First He Said Water Bird - Then He Asked For Matinee Tickets For Swan Lake

It's about a chimpanzee named Washoe, the first primate to be taught sign language, whose researchers said knew signs for 250 words. They would take her for rides in the car. One day she saw a swan and made a sign for what she saw, “Water bird.” The researchers took that to mean she formulated a new word or thought, but skeptical scientists say, it was simply two things she saw, a bird and water. (Therefore, they at least admit she could identify. in words. what she was seeing, a bird and water.)
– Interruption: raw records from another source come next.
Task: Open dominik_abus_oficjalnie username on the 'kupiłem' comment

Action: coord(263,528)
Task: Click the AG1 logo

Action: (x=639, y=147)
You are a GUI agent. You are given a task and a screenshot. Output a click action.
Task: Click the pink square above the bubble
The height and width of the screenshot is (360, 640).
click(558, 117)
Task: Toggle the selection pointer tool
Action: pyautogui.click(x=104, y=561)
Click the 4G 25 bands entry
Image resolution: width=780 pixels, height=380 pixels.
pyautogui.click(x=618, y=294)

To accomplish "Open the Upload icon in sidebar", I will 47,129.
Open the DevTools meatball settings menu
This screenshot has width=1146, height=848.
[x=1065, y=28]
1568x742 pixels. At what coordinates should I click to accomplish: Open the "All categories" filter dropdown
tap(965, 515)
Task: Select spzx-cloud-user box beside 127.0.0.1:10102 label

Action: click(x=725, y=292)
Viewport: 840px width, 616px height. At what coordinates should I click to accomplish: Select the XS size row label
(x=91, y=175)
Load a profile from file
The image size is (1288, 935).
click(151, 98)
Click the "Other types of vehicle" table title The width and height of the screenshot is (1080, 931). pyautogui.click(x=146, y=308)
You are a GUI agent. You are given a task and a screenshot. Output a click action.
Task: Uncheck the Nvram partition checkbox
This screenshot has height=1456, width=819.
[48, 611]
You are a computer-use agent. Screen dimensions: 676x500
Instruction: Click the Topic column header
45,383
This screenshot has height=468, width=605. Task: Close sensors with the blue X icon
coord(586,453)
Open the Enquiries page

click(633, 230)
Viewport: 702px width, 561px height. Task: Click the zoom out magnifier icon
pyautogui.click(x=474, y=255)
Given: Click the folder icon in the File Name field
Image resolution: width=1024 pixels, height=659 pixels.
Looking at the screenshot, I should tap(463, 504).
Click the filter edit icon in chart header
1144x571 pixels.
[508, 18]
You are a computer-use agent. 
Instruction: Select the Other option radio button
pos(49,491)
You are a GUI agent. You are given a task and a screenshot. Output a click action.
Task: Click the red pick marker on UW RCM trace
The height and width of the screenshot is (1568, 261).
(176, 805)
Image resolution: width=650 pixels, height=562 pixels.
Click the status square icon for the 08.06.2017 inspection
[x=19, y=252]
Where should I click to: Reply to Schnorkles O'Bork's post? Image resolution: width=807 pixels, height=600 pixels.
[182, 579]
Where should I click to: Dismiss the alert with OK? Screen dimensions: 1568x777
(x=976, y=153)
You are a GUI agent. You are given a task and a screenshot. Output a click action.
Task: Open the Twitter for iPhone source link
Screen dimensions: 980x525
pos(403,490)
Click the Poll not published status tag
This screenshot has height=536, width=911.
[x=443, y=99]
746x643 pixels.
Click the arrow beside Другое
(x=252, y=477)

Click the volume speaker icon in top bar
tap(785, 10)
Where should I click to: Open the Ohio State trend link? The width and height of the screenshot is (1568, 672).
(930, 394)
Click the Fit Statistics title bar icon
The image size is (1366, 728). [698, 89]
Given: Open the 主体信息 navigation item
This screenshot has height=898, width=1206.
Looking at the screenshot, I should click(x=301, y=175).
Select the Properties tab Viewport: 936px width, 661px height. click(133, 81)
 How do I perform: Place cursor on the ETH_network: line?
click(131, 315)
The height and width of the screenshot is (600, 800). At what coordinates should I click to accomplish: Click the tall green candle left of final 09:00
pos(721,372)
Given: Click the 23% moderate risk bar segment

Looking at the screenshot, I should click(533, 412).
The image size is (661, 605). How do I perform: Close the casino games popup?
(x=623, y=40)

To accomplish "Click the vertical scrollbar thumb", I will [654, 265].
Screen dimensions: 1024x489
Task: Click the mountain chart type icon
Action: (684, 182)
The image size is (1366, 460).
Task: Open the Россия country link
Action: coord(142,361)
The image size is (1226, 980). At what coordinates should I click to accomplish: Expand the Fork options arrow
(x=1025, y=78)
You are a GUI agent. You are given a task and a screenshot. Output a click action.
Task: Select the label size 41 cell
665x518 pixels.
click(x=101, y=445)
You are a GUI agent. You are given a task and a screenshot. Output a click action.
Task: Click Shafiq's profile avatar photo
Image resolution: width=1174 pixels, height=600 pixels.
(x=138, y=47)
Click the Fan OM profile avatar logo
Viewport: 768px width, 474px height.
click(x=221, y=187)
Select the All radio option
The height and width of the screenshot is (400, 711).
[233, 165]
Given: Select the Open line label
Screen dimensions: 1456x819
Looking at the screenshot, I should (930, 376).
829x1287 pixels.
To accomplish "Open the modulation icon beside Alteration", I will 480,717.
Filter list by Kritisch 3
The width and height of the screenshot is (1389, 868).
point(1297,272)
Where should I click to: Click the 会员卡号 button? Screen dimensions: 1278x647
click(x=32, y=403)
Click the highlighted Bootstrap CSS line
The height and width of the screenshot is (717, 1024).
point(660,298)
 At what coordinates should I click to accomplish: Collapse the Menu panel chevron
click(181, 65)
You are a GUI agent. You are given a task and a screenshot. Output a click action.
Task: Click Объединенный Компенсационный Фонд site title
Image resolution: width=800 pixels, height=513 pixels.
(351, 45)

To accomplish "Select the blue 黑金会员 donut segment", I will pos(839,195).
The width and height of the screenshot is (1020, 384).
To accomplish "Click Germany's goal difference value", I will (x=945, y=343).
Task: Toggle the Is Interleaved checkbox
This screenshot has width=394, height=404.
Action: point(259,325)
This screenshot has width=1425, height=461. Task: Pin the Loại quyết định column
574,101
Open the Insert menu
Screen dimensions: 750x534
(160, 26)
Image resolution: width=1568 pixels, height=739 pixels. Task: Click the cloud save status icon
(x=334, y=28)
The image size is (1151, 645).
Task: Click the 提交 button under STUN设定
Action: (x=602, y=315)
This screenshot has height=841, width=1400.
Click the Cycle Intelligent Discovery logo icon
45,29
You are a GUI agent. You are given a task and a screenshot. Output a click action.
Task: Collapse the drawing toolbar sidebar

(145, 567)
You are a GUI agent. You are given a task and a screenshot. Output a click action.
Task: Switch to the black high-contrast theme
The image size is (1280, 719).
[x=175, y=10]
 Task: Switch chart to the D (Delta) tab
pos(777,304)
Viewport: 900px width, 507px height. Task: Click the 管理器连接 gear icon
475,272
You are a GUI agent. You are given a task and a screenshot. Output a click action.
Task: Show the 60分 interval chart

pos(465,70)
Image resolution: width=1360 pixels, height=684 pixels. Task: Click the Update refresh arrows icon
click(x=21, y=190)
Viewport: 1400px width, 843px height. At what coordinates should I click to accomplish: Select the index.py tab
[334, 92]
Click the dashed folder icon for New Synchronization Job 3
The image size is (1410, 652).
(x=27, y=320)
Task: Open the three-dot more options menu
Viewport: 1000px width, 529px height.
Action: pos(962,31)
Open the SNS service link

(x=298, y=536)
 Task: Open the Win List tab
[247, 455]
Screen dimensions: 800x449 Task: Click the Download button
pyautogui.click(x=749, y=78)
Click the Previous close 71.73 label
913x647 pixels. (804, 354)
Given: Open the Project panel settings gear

Frankly, I'm not sure for the reason of the skepticism, because putting two things together is how human often form new words, but the fact that that even the skeptic with initial after their names didn't try to argue that Washoe communicated those words, is ample evidence that the research is extraordinary. How much so, of course, will continue to be debated, but here is one of many examples from this field of research: When Koko's partner died, or her pet cat died, he researcher explained they had gone away, Koko signed words like, “sad,” “cry,” and “mad,” both times.

We'll finish up this edition of How Much Do Animals Understand with some events that took place with gorillas in a zoo, here is a video of an ape taking care of a little boy that feel into the ape pit at a zoo in England. The ape goes over and looks at him and then strokes his back, before standing guard to prevent other gorillas from approaching.

Here is a story about another such accident, this one in Illinois. A mother gorilla actually picks the boy up and takes him to zoo keepers.

This video shows a gorilla letting workers know she doesn't like them pestering her.

In this video that is mistitled, Orangutan Saves Baby Chick From Drowning, an orangutan shows her curiosity regarding the chick, who had perfectly safe, swimming in the water below. It's nerve racking to see the huge animal picking the tiny bird up by it's head, but yet, you can tell that she's being very gentle, obviously knowing she could destroy it easily if she isn't careful.4)

That's the orangutan's arm reaching down, offering the chick a leaf to eat - Hey if it's good enough for orangutans, it's good enough for ducks. Right?

Talking about gorillas knowing to be gentle, here's an 18 month old girl playing with a gorilla. The video is 20 years old, The 22 year old woman is interviewed, along with her gorilla researcher father who allowed her to play with them. He has an 8 year old daughter who doesn't get to play with them, due to laws that have since been enacted.

Lastly, here's a dog and a young orangutan who fell in love at first site. When they first crossed paths, it was like they recognized each other from a lot of past lives. They ran toward each other and embraced and played and have been inseparable ever since.

Science | Social Sciences | Philosophy

3) In fact, the story linked above is written by someone who evidently prides herself on being scientific minded and open minded. She tells how she wrote an article when her research showed the they can feel and show jealously. She remarks that she was flooded with reactions along the lines of, “Anybody who has ever had a dog, knows that.” She then goes on to say that it's so easy to read human emotions into animals. So, her point seems to be, that all those people were simply projecting their beliefs about their dogs, but she, a scientific minded person, was able to objectively discern jealousy in dogs, so when she says that dogs are capable of jealousy, it's science, but when people write to her and say they already knew that, it's silliness. Does anybody but me want to barf at that typical scientific condescension?
4) Language warning. I'm quoting a profane YouTube commenter here: I usually don't like all the negativity that goes on online with people speaking to strangers in ways that would get them punched out or shot if they spoke to others in person that way, but this comment made me laugh. Not only did the OP (original poster) of the video get it wrong, in terms of the saving the chick from drowning, since it was simply paddling in the water and was not showing signs of drowning in any way – but many of the commenters bought that misinformation, hook, line and sinker. So this person wrote, “What the fuck is going on? Do people not realize that ducks float? The chick was not “drowning” you imbeciles.”